Wenn er diese Abfrage bekäme und es das dann wäre, wäre er wohl schon glücklich


----------



## Shaguar (1. Dez 2007)

mal ne ganz dumme Frage, wie und womit kann ich denn die Signatur einer Datei überprüfen?
und hat von euch noch keiner Erfahrungen in dieser Richtung mit der swingx Bibliothek gemacht?


----------



## Shaguar (2. Dez 2007)

Ja also es scheint auf jeden Fall beides nicht zu funktionieren, signieren klappt nicht und unsigniert lassen auch nicht (also  meinerseits unsigniert lassen).
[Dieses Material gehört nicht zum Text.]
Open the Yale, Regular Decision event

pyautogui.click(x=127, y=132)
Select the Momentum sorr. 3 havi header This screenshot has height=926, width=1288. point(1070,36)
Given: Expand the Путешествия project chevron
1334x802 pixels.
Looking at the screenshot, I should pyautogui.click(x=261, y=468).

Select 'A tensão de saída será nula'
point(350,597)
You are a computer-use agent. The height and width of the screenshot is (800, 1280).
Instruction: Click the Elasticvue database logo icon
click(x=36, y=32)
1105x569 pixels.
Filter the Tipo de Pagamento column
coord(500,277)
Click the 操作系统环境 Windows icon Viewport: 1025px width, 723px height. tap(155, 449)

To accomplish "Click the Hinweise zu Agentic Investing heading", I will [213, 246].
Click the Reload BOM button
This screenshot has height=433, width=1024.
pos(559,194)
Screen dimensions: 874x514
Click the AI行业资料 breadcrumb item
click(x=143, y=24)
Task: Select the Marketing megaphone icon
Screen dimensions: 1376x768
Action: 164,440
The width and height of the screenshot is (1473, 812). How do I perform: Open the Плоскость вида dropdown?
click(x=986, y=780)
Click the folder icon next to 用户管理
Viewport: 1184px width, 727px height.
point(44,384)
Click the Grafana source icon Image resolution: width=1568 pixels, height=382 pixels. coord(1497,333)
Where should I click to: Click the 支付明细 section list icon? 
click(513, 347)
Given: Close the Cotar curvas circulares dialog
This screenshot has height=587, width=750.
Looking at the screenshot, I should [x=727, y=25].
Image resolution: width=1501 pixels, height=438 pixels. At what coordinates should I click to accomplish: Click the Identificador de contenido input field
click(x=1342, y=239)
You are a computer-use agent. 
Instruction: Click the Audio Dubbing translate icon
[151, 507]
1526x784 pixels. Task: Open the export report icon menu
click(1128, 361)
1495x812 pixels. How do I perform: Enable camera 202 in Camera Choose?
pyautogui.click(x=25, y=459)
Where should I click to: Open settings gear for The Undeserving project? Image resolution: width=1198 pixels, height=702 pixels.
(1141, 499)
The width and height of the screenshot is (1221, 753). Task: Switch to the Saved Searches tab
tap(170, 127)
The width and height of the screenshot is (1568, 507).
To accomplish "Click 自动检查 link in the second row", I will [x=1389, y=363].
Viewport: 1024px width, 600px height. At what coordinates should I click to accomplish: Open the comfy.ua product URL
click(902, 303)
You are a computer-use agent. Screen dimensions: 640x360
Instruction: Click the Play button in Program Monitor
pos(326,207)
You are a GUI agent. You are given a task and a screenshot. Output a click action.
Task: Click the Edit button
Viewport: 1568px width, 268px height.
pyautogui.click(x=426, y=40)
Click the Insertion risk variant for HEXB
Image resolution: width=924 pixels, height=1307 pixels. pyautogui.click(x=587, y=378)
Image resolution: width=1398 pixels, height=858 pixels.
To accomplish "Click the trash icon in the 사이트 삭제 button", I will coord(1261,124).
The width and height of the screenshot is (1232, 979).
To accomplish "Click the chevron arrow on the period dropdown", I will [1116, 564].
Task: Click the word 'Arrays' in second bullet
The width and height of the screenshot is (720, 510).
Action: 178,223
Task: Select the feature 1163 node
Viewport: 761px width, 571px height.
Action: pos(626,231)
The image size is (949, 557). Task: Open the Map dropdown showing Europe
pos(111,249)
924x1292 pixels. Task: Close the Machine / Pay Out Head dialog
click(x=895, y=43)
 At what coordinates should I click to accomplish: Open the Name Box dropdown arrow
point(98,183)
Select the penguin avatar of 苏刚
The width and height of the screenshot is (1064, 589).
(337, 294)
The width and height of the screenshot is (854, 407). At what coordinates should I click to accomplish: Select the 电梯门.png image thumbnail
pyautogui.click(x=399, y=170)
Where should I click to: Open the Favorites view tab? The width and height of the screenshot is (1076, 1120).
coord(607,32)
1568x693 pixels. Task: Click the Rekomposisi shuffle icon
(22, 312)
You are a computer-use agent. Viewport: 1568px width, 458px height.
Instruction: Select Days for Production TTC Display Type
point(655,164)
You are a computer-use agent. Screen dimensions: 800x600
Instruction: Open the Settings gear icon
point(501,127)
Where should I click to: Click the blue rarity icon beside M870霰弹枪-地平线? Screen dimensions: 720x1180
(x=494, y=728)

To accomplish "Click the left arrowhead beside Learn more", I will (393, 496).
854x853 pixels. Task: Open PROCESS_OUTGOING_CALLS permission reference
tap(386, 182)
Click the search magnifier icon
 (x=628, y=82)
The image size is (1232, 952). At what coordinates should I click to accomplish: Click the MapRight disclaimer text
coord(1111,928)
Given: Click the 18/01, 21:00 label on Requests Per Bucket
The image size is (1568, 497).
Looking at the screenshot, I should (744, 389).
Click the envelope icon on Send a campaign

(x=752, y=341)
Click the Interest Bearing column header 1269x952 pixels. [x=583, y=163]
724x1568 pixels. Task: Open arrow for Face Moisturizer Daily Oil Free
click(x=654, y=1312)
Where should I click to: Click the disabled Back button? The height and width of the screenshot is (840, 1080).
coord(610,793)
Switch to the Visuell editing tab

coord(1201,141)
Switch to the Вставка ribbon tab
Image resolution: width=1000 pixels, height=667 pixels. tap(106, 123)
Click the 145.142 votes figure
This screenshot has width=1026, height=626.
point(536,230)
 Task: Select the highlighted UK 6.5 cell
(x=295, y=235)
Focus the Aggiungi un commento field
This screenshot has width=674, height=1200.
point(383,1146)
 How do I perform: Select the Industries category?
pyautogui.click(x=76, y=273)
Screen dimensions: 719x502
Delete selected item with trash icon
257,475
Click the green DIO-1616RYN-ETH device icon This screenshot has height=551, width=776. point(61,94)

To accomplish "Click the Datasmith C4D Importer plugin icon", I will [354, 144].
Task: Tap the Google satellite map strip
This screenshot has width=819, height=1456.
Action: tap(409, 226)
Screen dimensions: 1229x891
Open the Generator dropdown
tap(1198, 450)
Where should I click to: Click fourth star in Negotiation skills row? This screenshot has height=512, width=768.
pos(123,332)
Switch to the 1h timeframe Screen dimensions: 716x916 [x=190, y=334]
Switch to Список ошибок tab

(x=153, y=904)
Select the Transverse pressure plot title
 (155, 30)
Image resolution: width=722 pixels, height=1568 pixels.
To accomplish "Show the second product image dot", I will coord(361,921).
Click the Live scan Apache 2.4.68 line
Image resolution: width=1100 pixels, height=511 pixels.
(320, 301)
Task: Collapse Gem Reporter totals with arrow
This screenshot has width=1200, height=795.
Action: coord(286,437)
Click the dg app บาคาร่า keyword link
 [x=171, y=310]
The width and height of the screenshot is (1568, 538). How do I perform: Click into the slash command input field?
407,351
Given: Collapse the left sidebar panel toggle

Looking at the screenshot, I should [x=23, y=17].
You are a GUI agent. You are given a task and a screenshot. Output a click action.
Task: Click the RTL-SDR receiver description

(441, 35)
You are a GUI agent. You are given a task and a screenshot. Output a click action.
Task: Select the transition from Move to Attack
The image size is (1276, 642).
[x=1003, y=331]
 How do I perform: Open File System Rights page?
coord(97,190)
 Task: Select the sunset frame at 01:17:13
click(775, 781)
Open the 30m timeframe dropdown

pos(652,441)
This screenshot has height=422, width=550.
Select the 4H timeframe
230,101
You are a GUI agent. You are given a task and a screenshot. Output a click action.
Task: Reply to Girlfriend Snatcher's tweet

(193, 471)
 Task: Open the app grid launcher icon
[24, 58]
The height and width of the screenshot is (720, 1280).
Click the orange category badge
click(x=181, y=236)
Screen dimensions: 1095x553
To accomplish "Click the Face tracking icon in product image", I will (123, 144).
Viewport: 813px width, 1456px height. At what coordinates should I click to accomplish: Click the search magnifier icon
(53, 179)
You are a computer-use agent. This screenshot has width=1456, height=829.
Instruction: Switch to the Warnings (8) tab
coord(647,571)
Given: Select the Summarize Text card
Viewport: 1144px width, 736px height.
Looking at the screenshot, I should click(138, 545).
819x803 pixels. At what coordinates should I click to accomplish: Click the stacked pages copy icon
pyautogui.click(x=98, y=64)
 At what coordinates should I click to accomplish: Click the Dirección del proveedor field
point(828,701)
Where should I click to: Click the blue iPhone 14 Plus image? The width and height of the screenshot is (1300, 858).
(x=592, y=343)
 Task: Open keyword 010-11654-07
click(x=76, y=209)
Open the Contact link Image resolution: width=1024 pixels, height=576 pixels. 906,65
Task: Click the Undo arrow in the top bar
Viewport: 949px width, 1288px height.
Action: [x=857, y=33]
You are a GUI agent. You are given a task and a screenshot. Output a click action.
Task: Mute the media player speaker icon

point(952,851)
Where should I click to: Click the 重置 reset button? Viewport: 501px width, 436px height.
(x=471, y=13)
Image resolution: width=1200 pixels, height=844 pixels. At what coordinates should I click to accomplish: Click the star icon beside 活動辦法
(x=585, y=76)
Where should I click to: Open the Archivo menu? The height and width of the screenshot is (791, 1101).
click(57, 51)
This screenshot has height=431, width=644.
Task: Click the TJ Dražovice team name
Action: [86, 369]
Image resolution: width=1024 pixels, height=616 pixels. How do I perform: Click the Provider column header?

Alle anderen externen Bibliotheken nimmt er problemlos an nur nicht diese.


----------



## Shaguar (3. Dez 2007)

> Schau mal, ob das originale JAR nicht bereits signiert ist und lösche ggf. zuvor die dortigen Einträge/Dateien, ehe du selbst nochmal signierst.


Soll ich jetzt daraus schliessen das mir hier keiner sagen kann oder will wie ich das machen kann?


----------



## Fancy (3. Dez 2007)

Shaguar hat gesagt.:
			
		

> mal ne ganz dumme Frage, wie und womit kann ich denn die Signatur einer Datei überprüfen?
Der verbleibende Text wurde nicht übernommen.